# Activity
Scan the records for the line containing "You are a computer-use"; extract it and all later lines, verbatim, through the end, and nothing before it.

# The data
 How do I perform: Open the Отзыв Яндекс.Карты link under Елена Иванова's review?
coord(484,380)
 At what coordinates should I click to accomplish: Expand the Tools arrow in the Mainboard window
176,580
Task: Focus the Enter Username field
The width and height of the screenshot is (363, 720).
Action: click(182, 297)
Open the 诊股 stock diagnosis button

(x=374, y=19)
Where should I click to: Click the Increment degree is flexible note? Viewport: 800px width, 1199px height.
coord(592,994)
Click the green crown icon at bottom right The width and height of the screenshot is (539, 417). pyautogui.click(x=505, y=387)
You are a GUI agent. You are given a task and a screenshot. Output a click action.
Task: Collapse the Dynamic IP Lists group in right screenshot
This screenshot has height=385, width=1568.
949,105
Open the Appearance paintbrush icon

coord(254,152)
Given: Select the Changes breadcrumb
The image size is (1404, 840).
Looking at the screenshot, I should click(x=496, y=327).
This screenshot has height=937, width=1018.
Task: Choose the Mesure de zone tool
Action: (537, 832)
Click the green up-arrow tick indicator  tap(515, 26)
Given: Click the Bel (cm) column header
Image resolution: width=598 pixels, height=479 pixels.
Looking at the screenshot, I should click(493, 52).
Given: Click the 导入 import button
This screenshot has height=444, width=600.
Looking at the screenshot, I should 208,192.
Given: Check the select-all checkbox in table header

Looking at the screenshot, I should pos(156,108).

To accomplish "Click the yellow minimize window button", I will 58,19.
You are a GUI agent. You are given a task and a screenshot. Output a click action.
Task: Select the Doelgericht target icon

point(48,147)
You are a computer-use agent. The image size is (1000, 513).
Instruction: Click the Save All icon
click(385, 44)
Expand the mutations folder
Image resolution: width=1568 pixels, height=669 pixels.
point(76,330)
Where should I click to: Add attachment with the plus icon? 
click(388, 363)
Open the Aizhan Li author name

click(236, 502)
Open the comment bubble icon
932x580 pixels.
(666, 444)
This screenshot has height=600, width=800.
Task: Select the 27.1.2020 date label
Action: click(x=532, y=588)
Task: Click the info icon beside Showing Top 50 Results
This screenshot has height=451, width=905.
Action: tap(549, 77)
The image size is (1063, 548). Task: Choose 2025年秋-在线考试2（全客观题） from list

# Reply to the exercise
You are a computer-use agent. The image size is (1000, 513).
Instruction: Click the Save All icon
click(385, 44)
Expand the mutations folder
Image resolution: width=1568 pixels, height=669 pixels.
point(76,330)
Where should I click to: Add attachment with the plus icon? 
click(388, 363)
Open the Aizhan Li author name

click(236, 502)
Open the comment bubble icon
932x580 pixels.
(666, 444)
This screenshot has height=600, width=800.
Task: Select the 27.1.2020 date label
Action: click(x=532, y=588)
Task: Click the info icon beside Showing Top 50 Results
This screenshot has height=451, width=905.
Action: tap(549, 77)
The image size is (1063, 548). Task: Choose 2025年秋-在线考试2（全客观题） from list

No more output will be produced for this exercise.